**Exercise objective:**
Please format all of these entries as a numbered list, leaving out blank lines and the pictures.

Saved data entries:
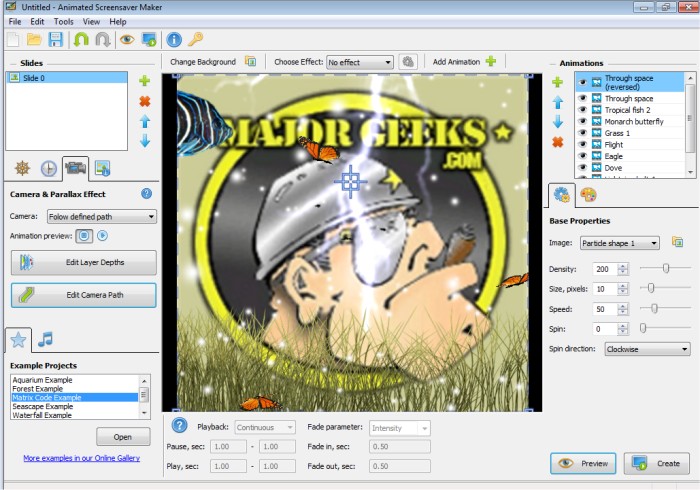Open the Choose Effect dropdown
The height and width of the screenshot is (490, 700).
[x=360, y=62]
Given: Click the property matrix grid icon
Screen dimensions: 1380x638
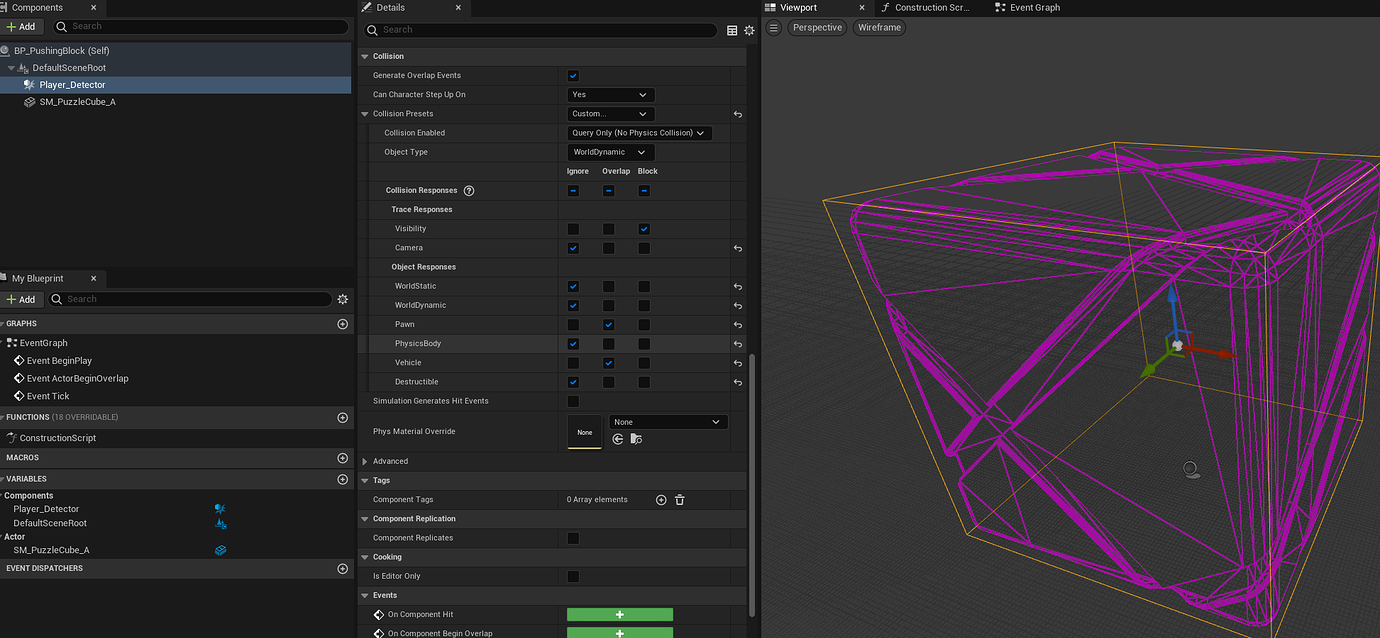Looking at the screenshot, I should (732, 31).
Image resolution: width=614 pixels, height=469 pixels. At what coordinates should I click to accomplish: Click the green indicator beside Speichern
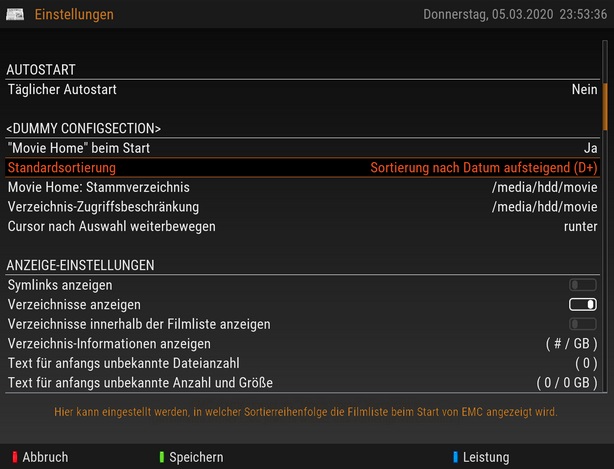[x=161, y=457]
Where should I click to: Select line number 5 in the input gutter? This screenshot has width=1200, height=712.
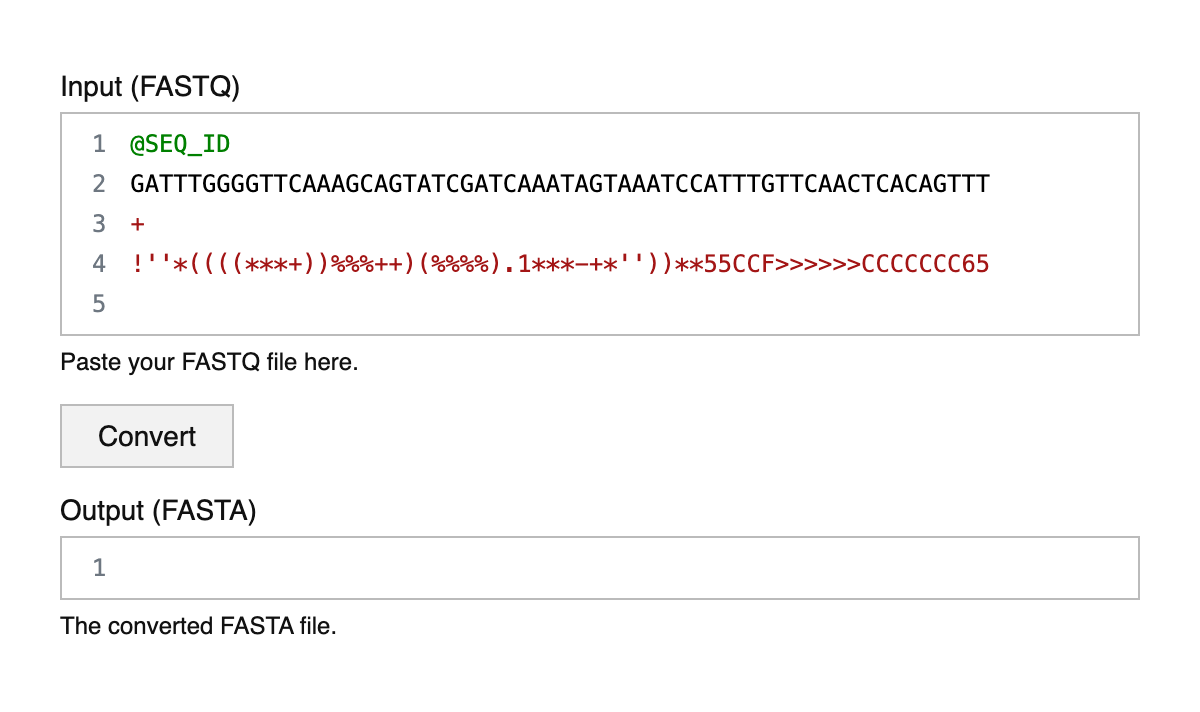[98, 304]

**Exercise answer:**
1. Open the Choose Effect dropdown
2. The height and width of the screenshot is (490, 700).
3. [x=360, y=62]
4. Given: Click the property matrix grid icon
5. Screen dimensions: 1380x638
6. Looking at the screenshot, I should (732, 31).
7. Image resolution: width=614 pixels, height=469 pixels. At what coordinates should I click to accomplish: Click the green indicator beside Speichern
8. [x=161, y=457]
9. Where should I click to: Select line number 5 in the input gutter? This screenshot has width=1200, height=712.
10. [98, 304]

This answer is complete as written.